6 November 1998

Dairy farmers


Metabolic stress and its

effects on dairy cows were

key topics at the Edinburgh

conference last week.

Allan Wright reports

MANY producers are not fit to manage top yielding dairy cows, a scientist has warned after studying 10,200 animals in Britain; poor management was detected in more than half of them.

"Producers with only moderate ability to manage their cows should avoid breeding cattle with the propensity to produce very high yields because the effects of errors in management are likely to be greater in high yielding cows," Robert Ward of Liverpool University told 100 delegates at a British Society of Animal Science conference in Edinburgh last week.

"Poor management, defined as the inability to control body condition in dry cows or the proportion of protein and energy available to rumen microbes, was detected in more than half the cows tested. Progress in genetic selection for milk yield is faster than progress in the management of dairy cows."
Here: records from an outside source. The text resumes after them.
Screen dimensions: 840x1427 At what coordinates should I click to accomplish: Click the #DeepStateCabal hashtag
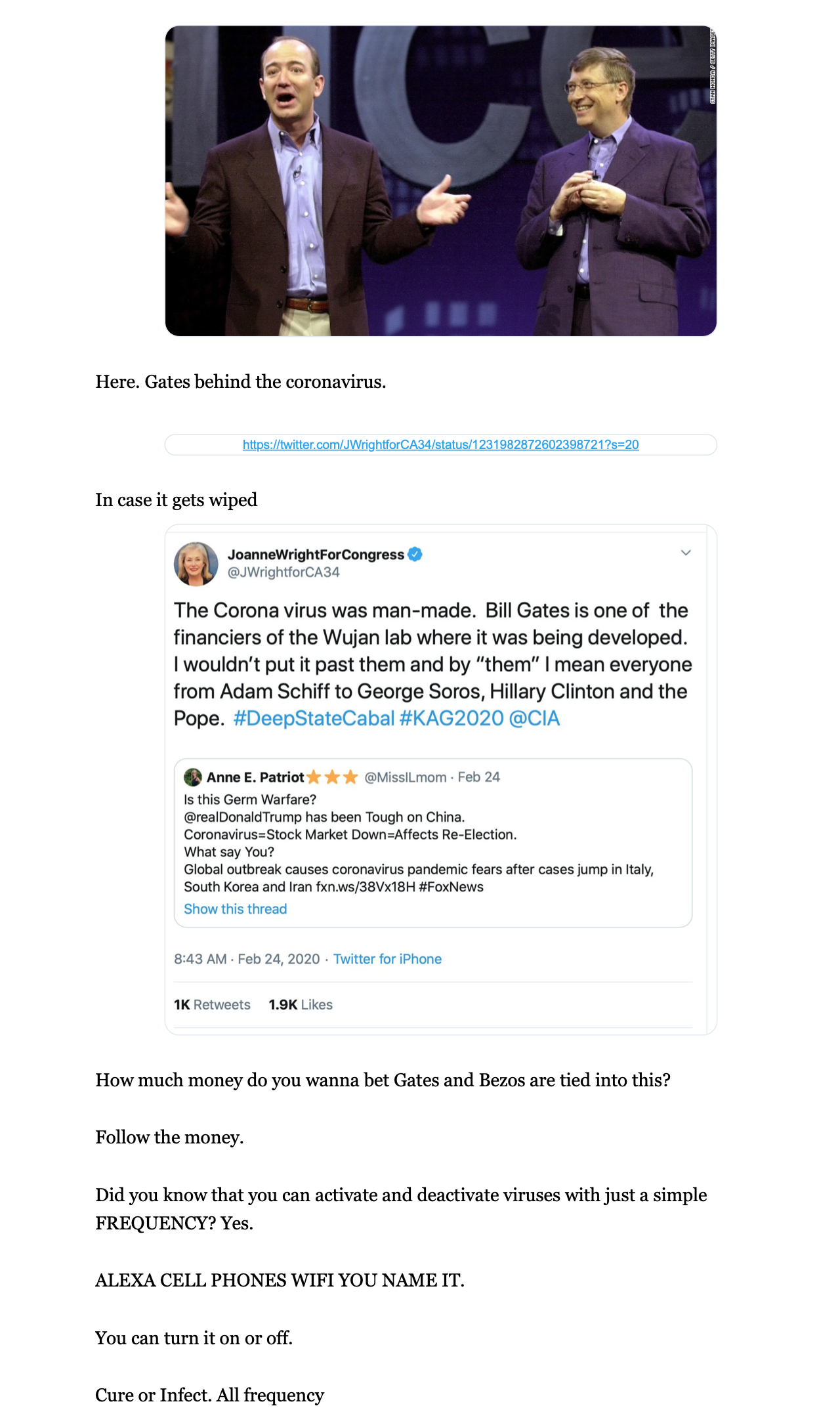click(314, 718)
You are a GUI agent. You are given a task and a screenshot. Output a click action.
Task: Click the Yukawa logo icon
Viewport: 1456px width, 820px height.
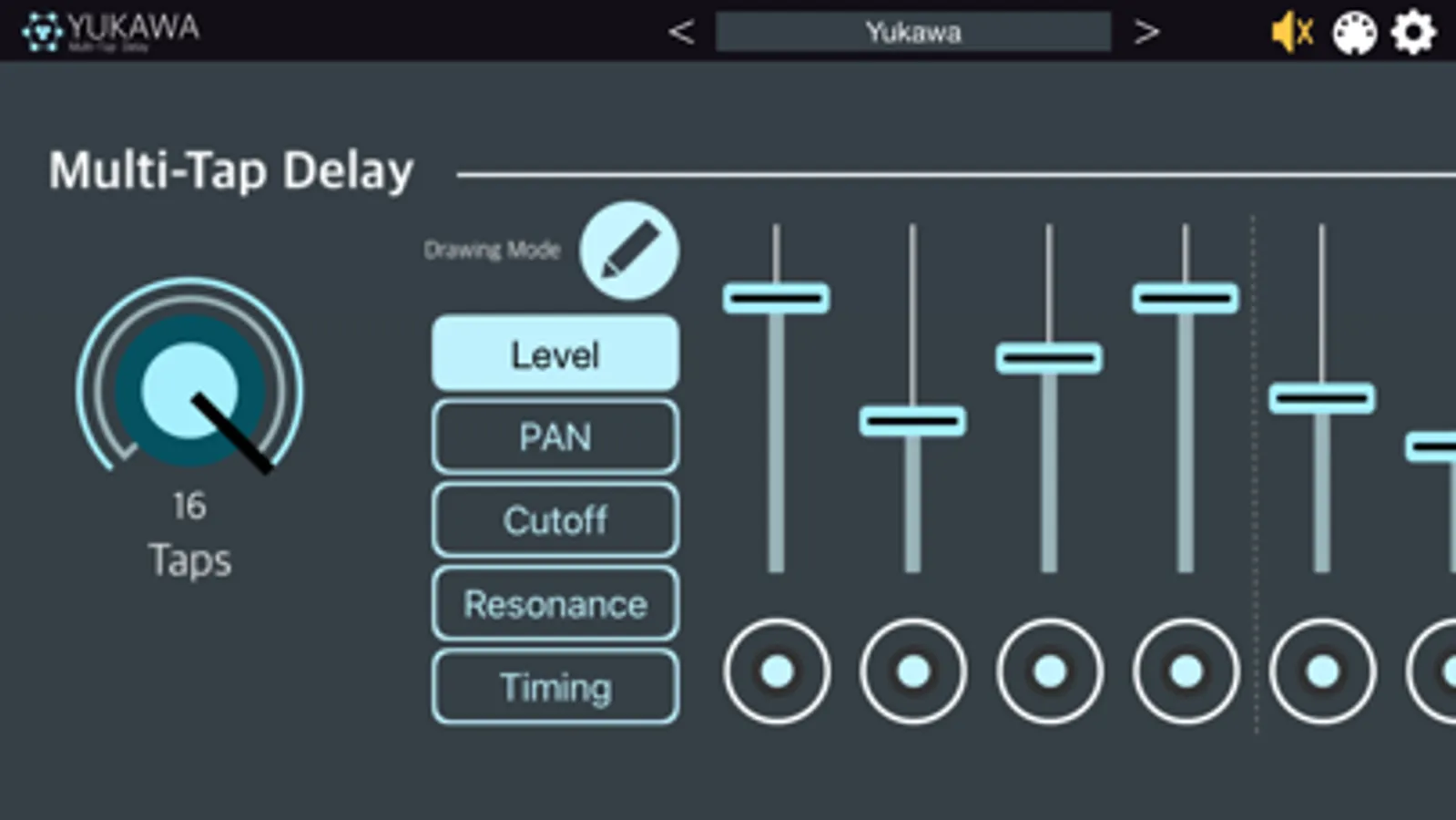(x=42, y=32)
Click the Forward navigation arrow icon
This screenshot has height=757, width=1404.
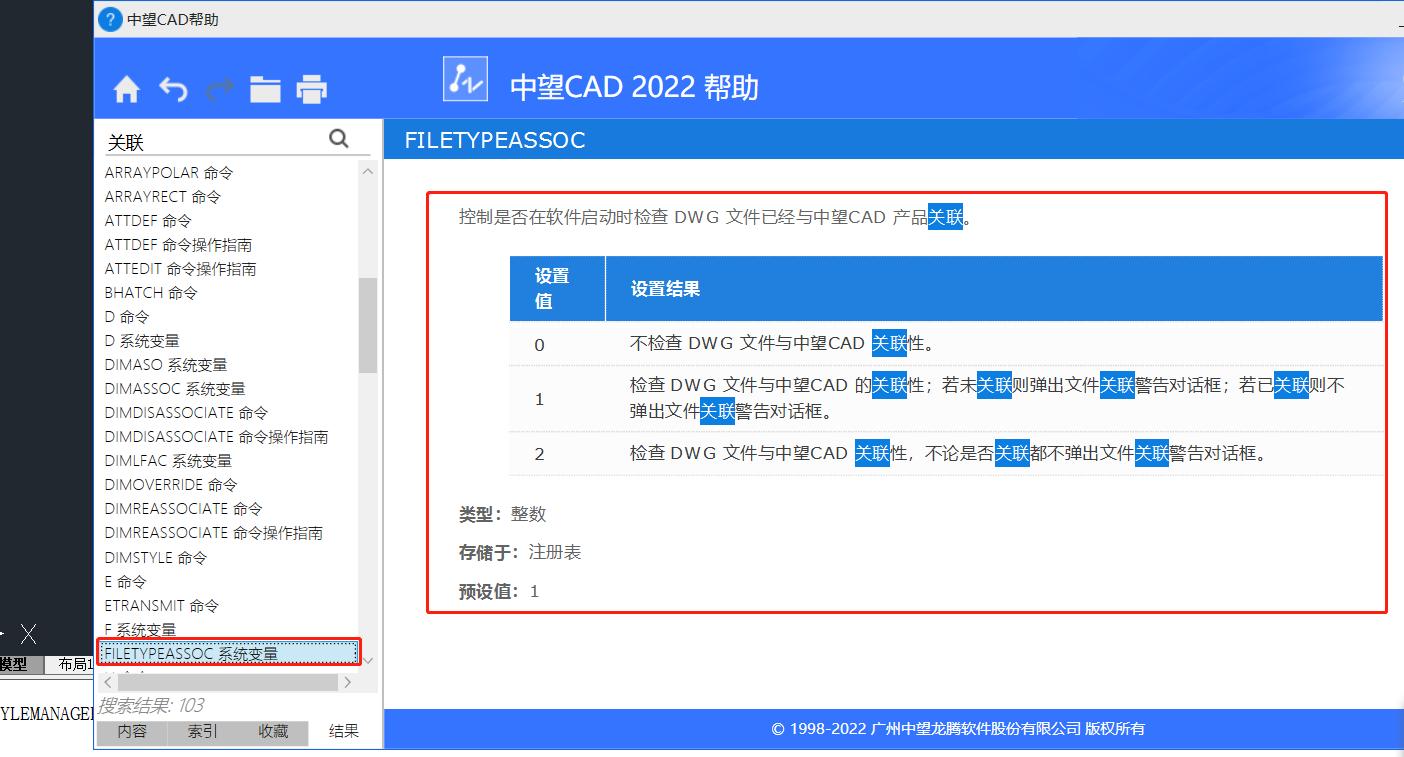tap(218, 88)
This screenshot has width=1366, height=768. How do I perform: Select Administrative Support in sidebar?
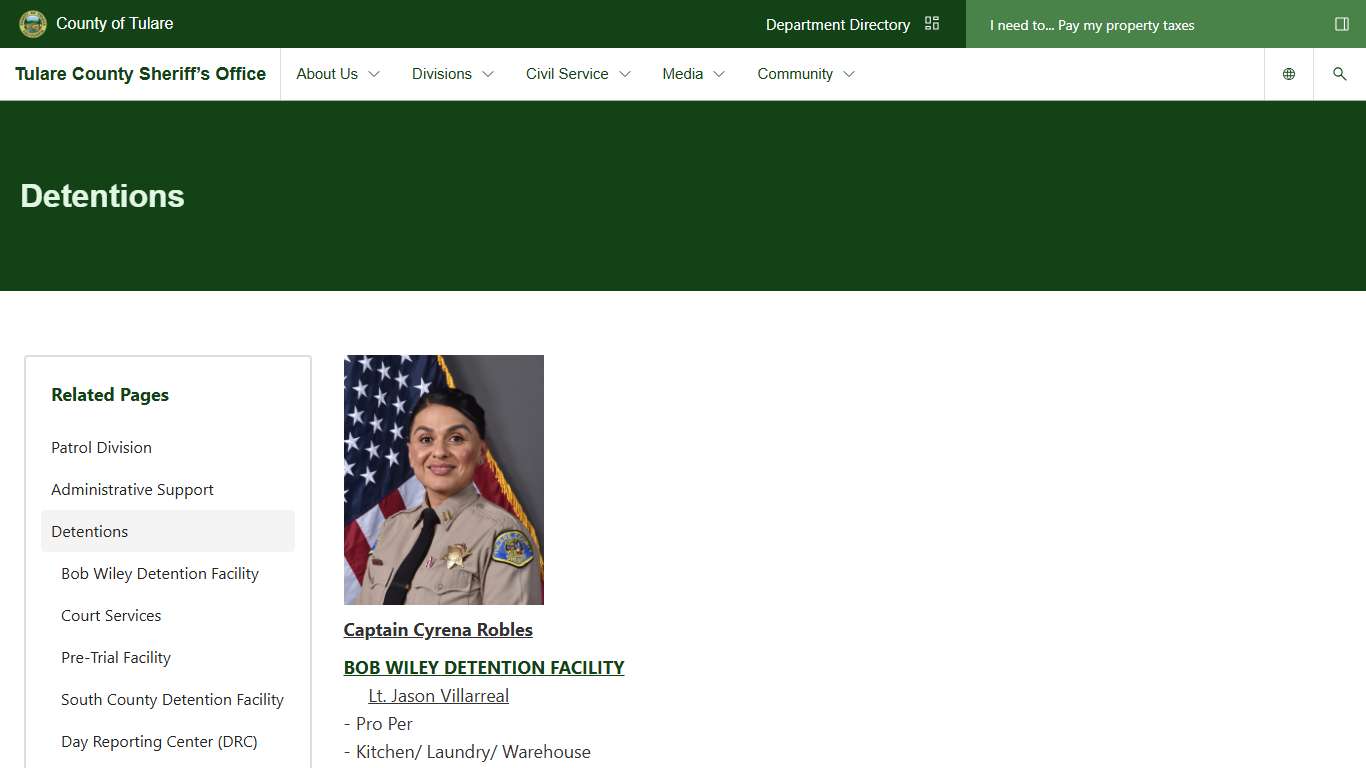132,490
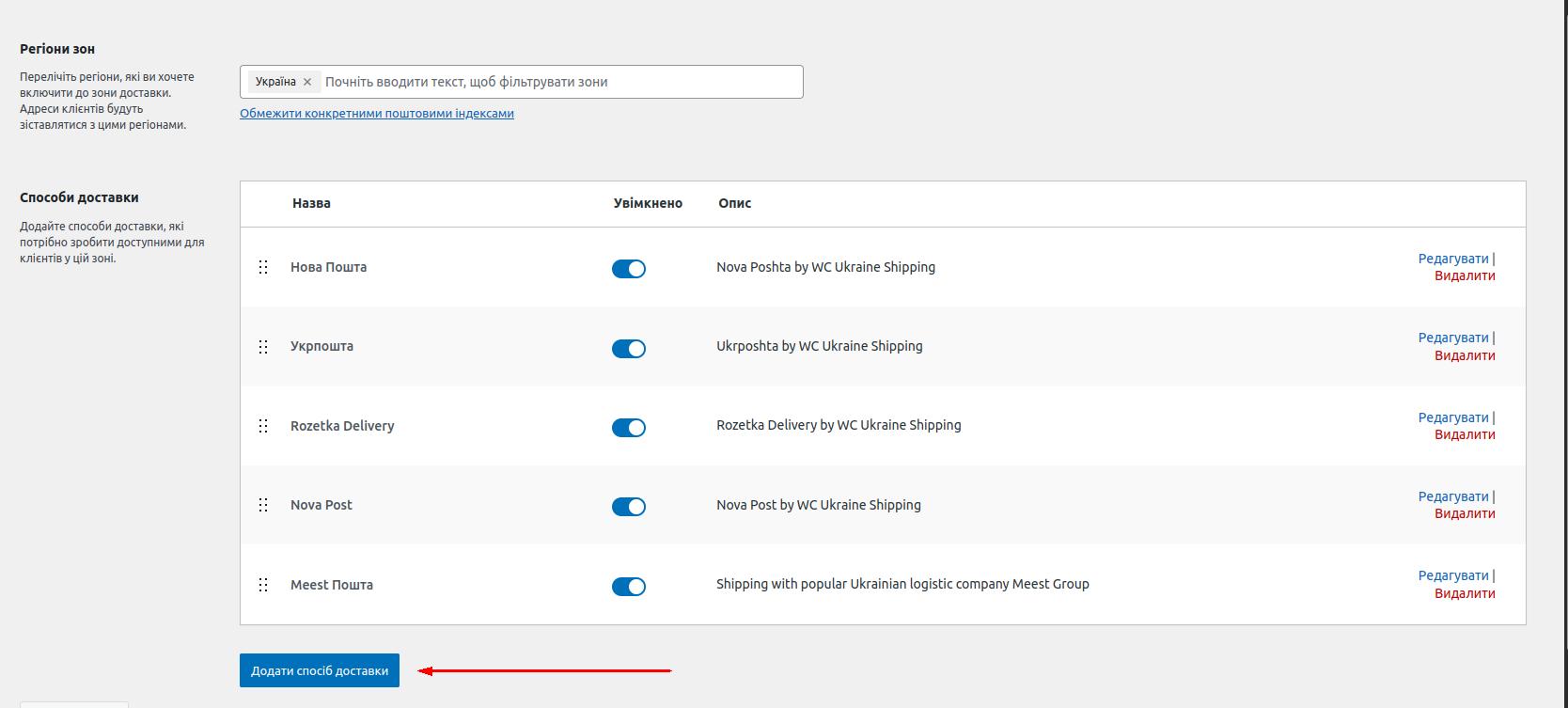Image resolution: width=1568 pixels, height=708 pixels.
Task: Click drag handle icon for Nova Post row
Action: pyautogui.click(x=263, y=505)
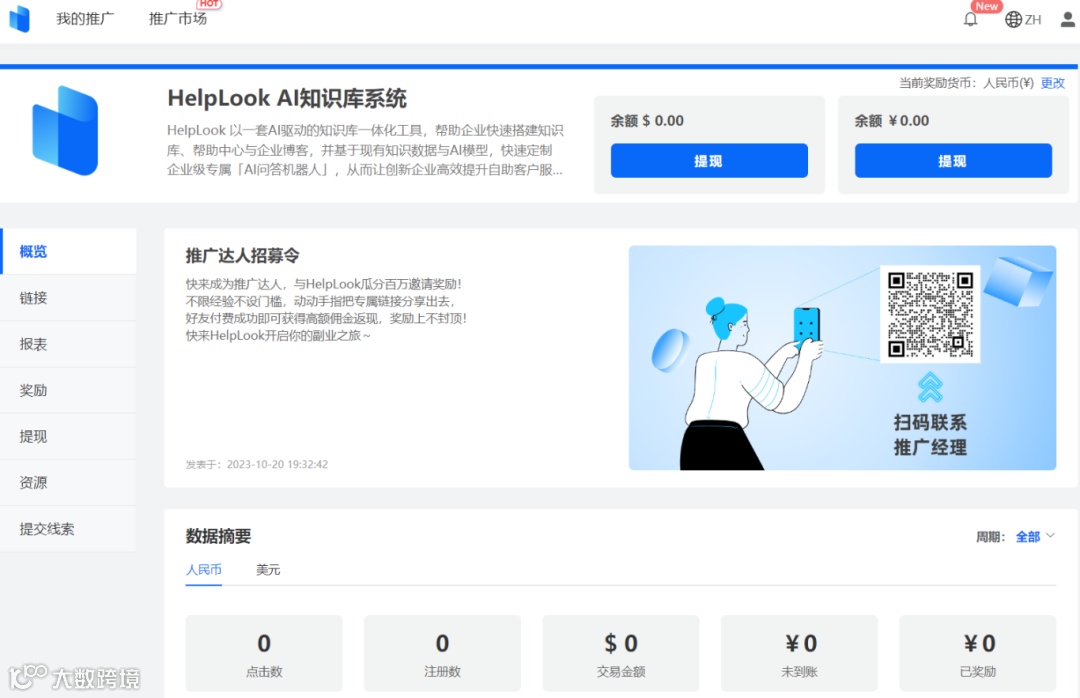The height and width of the screenshot is (698, 1080).
Task: Click the HelpLook logo in the top-left corner
Action: 19,19
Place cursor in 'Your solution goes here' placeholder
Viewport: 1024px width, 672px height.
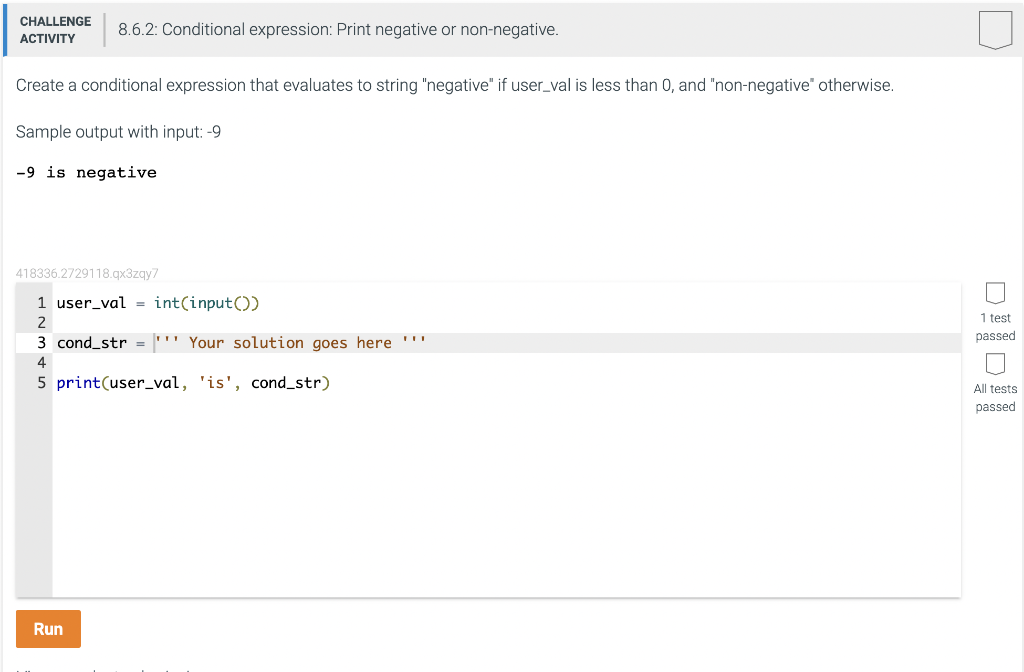pyautogui.click(x=290, y=343)
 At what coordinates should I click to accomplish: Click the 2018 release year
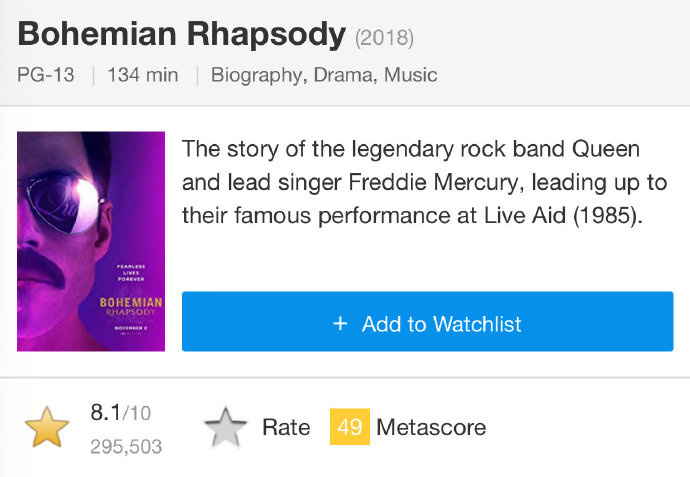[384, 38]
His trial involved metabolic profiles of the 10,200 cows, mainly in the north and midlands of England, relating results to herd history.

"If farmers are to manage high-yielding cows, many aspects of management need improvement. Management of condition score is clearly poor in many herds with a very high proportion of pregnant heifers and dry cows showing too high a condition score," said Dr Ward.

He also reported that intake of macro and trace elements in heifers and dry cows was often less than optimal, with evidence of a need for more magnesium and selenium.

"The quality of grass and maize silage is very variable and a greater use of whole-crop cereal silage may be needed to give a mix of forages. Protein and energy in the rumen need to be correctly balanced throughout the day. That means the common practice of offering a high-protein or high-starch meal in the parlour to balance a low-protein or low-starch forage during the rest of the day is not adequate.

"Feed must be presented in a way to maximise intake and many farmers still do not provide adequate trough space or ensure that fresh forage is always available."

Dr Ward was worried that high yielding cows were not able to ingest enough energy from grass, particularly where they had to walk long distances in large herds. But he warned that zero grazing could lead to further problems unless housing was excellent.

He advocated feeding being tailored to encourage a flatter lactation curve and urged better milk quota management to avoid the need for cows to cope with a sudden drop in concentrate feeding at the end of the quota year.

"None of these management practices are new. But farmers will find in the future that cows selected for high milk yields will be less able to tolerate the sort of moderate management practices that are still common," said Dr Ward.